Begin

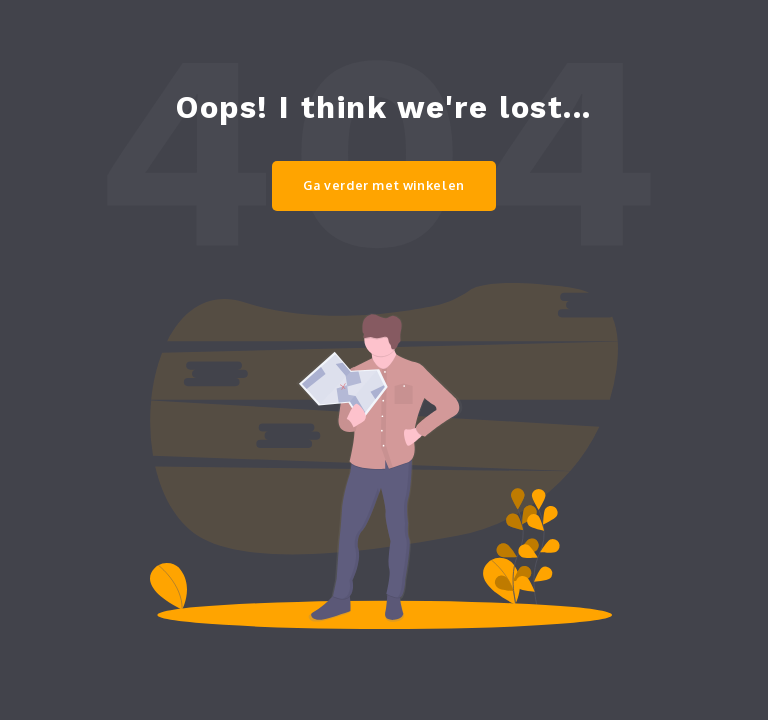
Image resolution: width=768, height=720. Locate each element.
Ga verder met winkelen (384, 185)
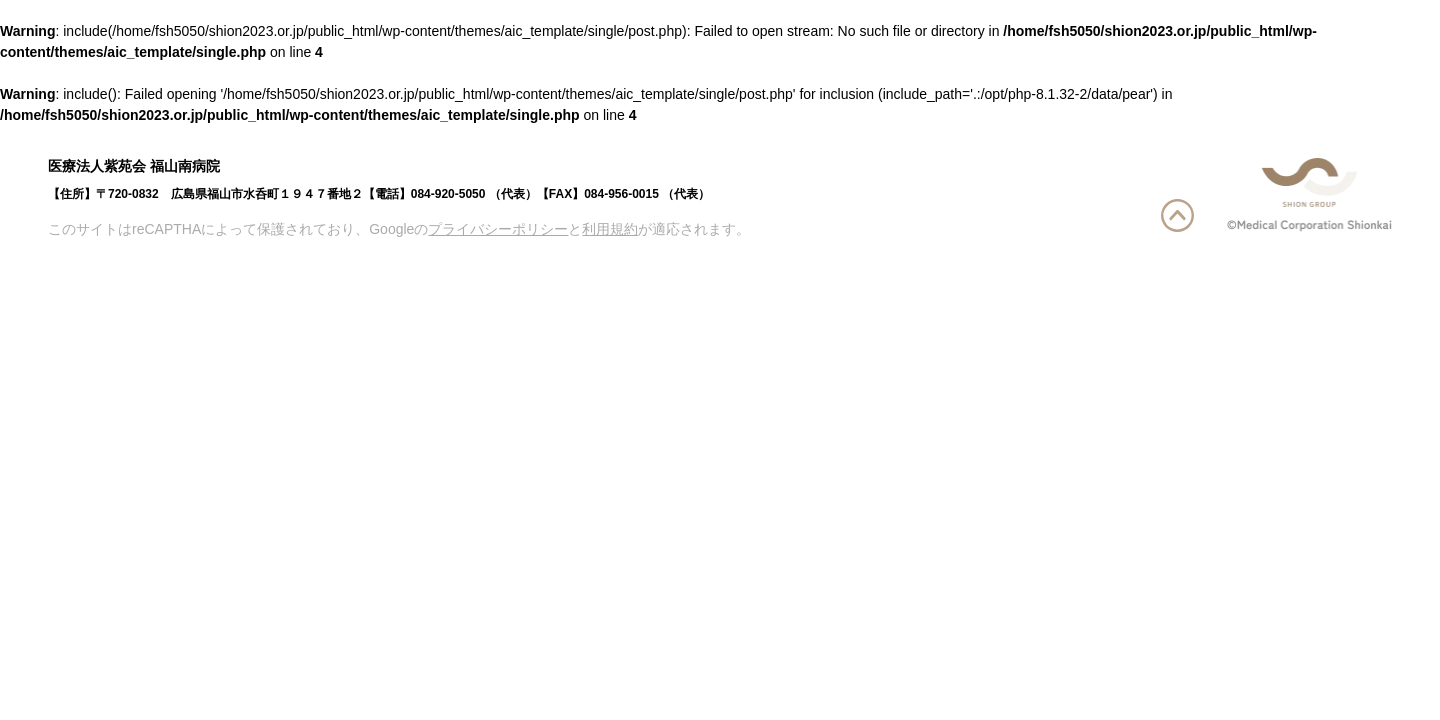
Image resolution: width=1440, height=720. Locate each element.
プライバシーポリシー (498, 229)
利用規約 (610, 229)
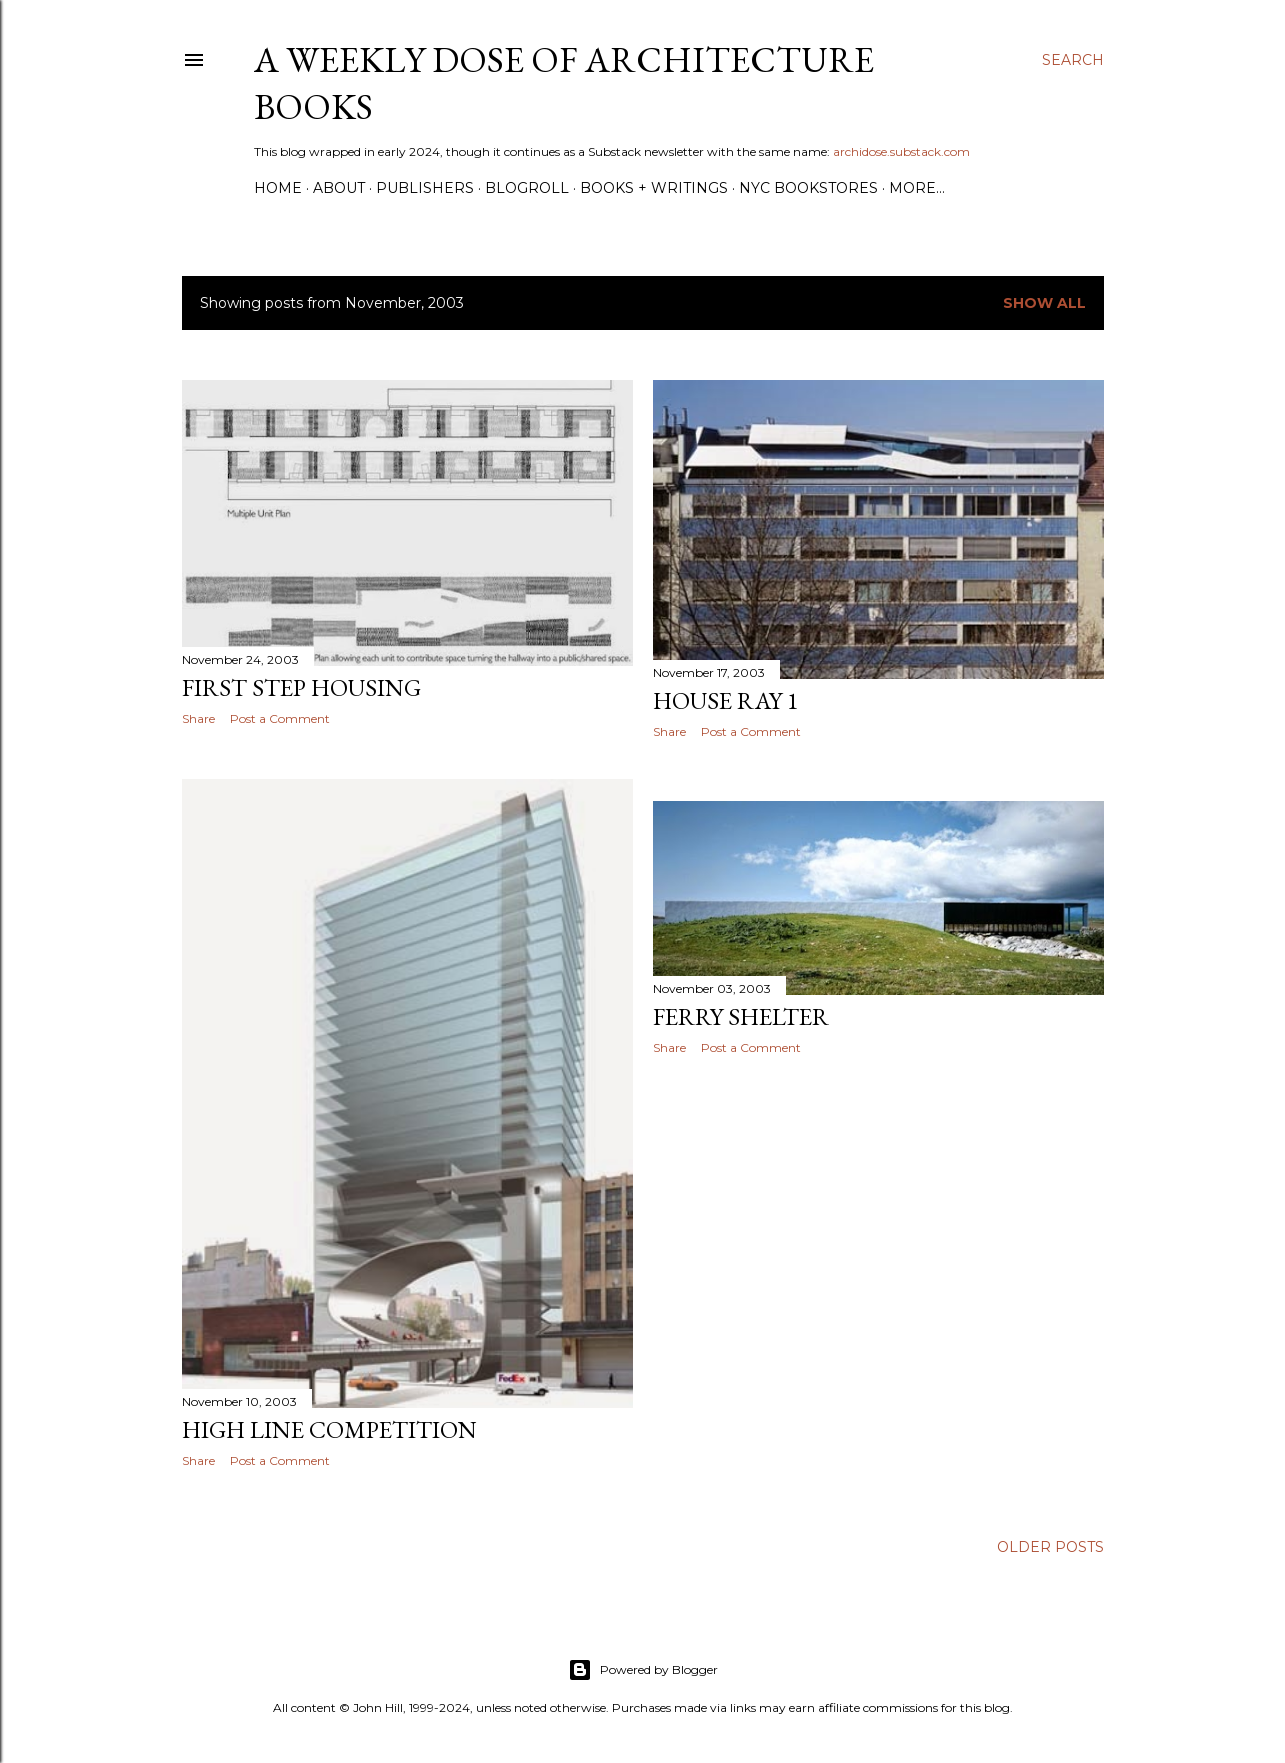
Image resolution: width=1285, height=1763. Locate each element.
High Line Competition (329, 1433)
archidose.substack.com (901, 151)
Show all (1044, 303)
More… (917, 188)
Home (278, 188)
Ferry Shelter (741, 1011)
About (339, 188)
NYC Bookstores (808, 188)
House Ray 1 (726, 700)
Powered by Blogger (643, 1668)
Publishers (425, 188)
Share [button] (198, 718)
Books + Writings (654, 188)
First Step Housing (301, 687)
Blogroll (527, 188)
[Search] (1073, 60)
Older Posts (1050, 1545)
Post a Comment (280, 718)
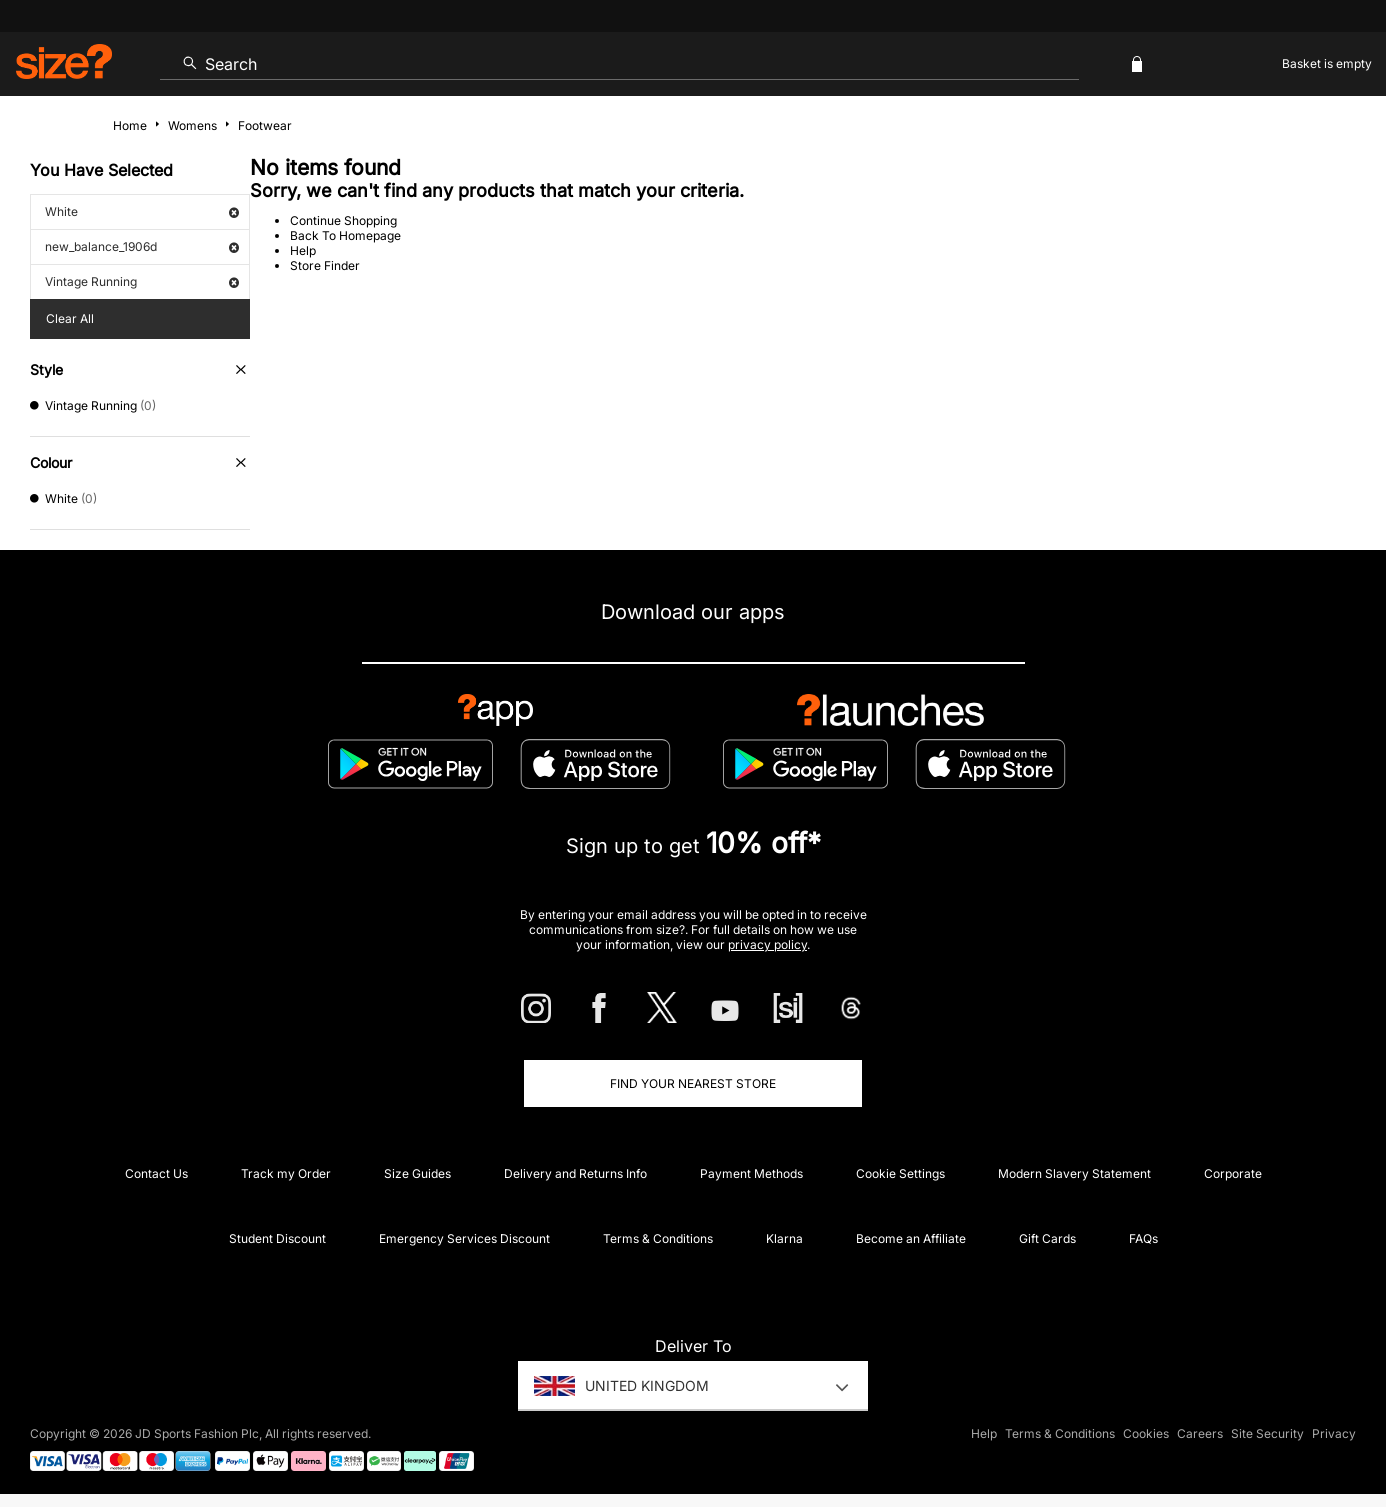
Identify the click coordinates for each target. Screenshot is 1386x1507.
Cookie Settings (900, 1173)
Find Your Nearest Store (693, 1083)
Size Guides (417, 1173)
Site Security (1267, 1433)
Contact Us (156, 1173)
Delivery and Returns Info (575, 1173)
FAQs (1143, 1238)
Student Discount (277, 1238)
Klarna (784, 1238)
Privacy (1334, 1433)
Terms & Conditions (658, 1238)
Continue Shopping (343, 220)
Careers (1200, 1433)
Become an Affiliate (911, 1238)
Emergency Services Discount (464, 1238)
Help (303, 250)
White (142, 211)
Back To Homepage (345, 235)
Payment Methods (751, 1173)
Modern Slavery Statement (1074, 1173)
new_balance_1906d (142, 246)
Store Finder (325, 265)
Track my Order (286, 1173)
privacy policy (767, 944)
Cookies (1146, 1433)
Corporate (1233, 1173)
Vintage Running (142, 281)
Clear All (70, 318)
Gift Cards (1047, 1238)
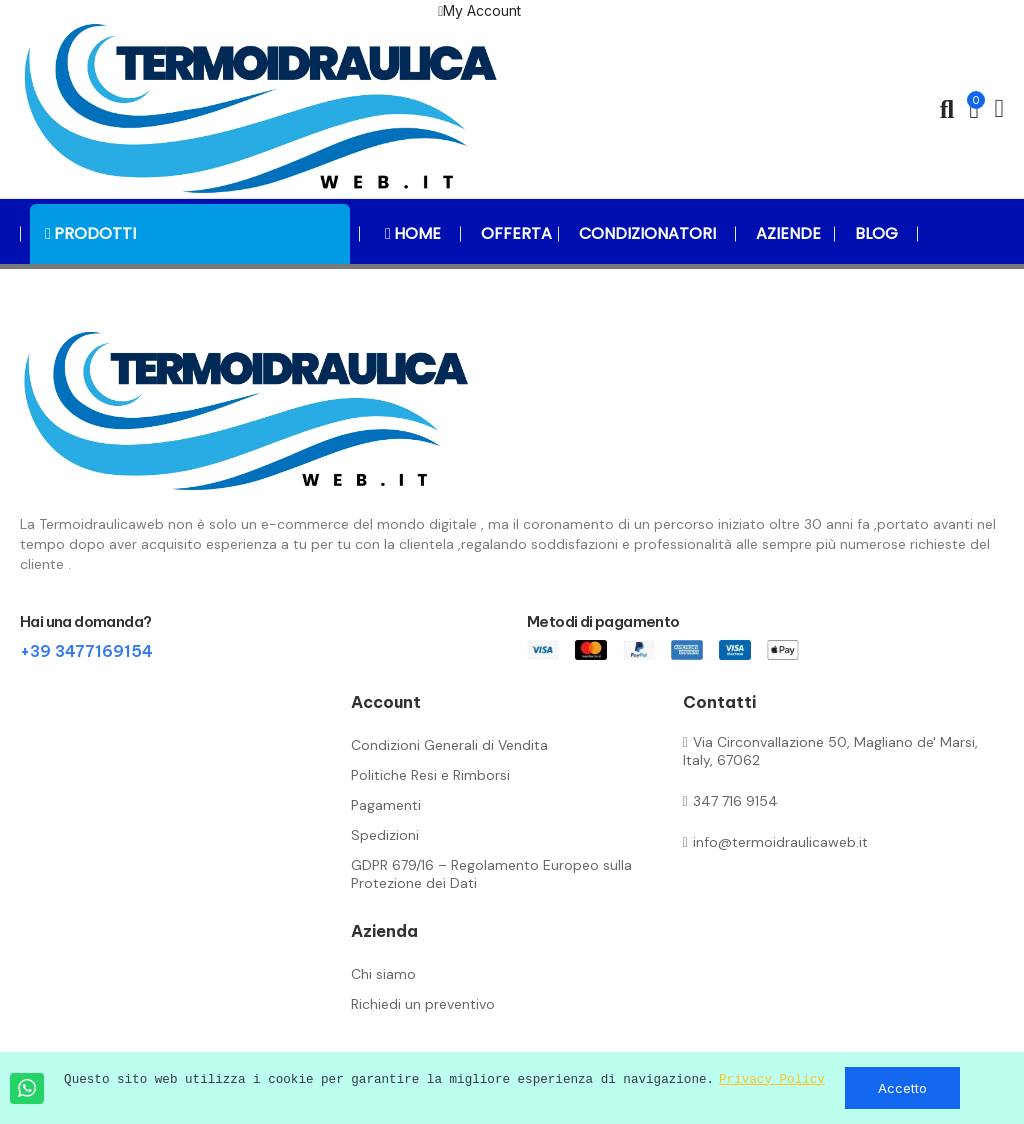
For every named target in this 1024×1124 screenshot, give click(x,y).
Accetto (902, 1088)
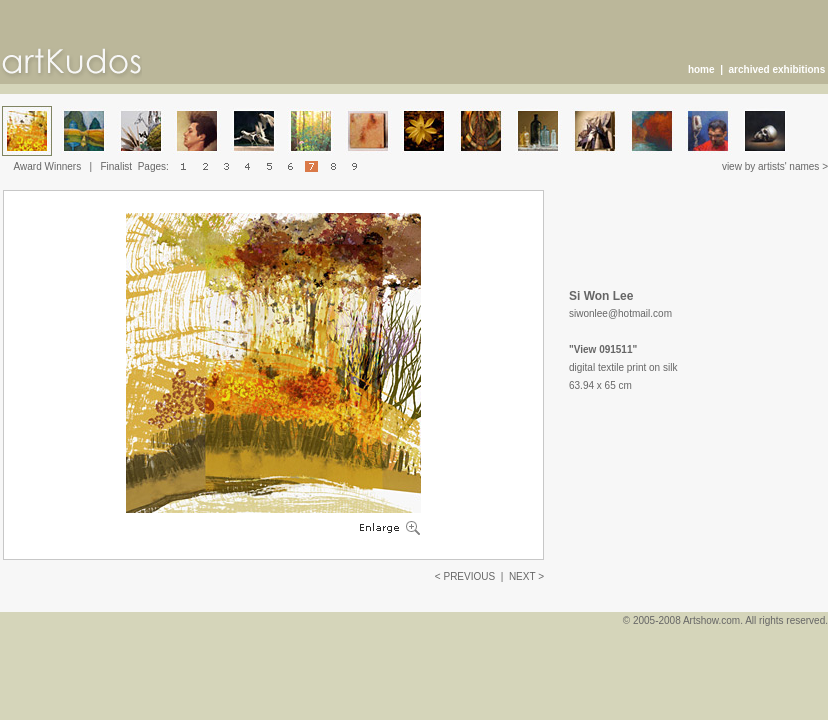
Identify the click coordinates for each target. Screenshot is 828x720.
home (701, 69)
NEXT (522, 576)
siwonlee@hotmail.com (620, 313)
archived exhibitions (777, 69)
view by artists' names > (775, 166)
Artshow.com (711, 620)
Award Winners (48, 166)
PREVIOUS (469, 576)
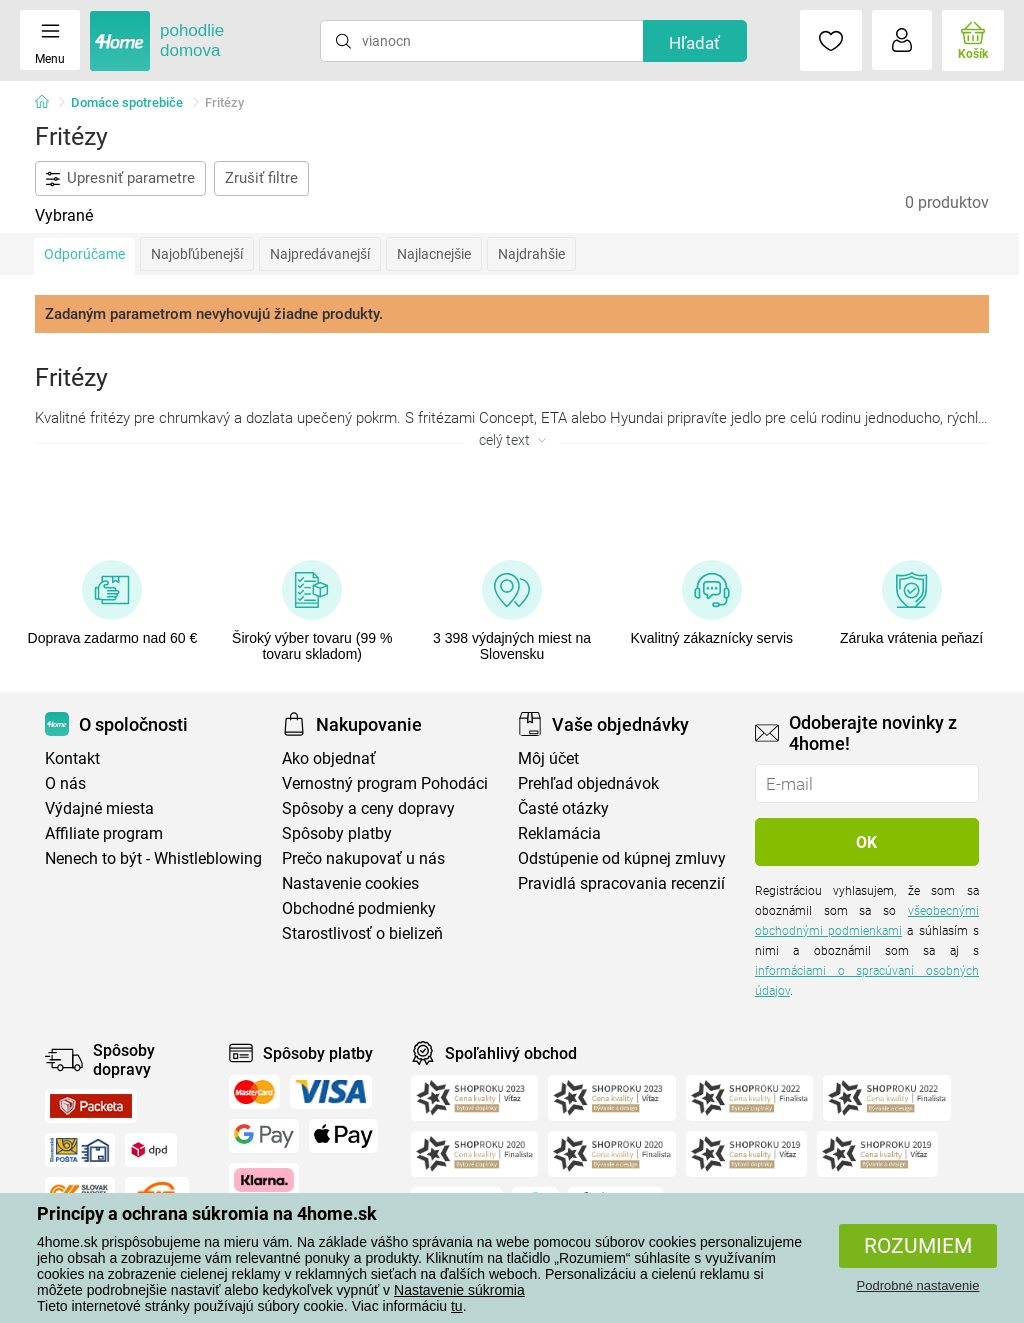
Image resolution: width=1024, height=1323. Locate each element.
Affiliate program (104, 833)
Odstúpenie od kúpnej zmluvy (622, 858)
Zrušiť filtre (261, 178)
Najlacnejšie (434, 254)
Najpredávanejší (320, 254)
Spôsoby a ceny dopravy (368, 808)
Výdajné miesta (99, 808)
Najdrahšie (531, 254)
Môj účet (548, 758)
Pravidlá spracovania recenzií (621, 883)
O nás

End

* Problem description *
Please count the lines of the records above that contain the word "element", matching case exactly, and reply with that number alone.

* Final result *
4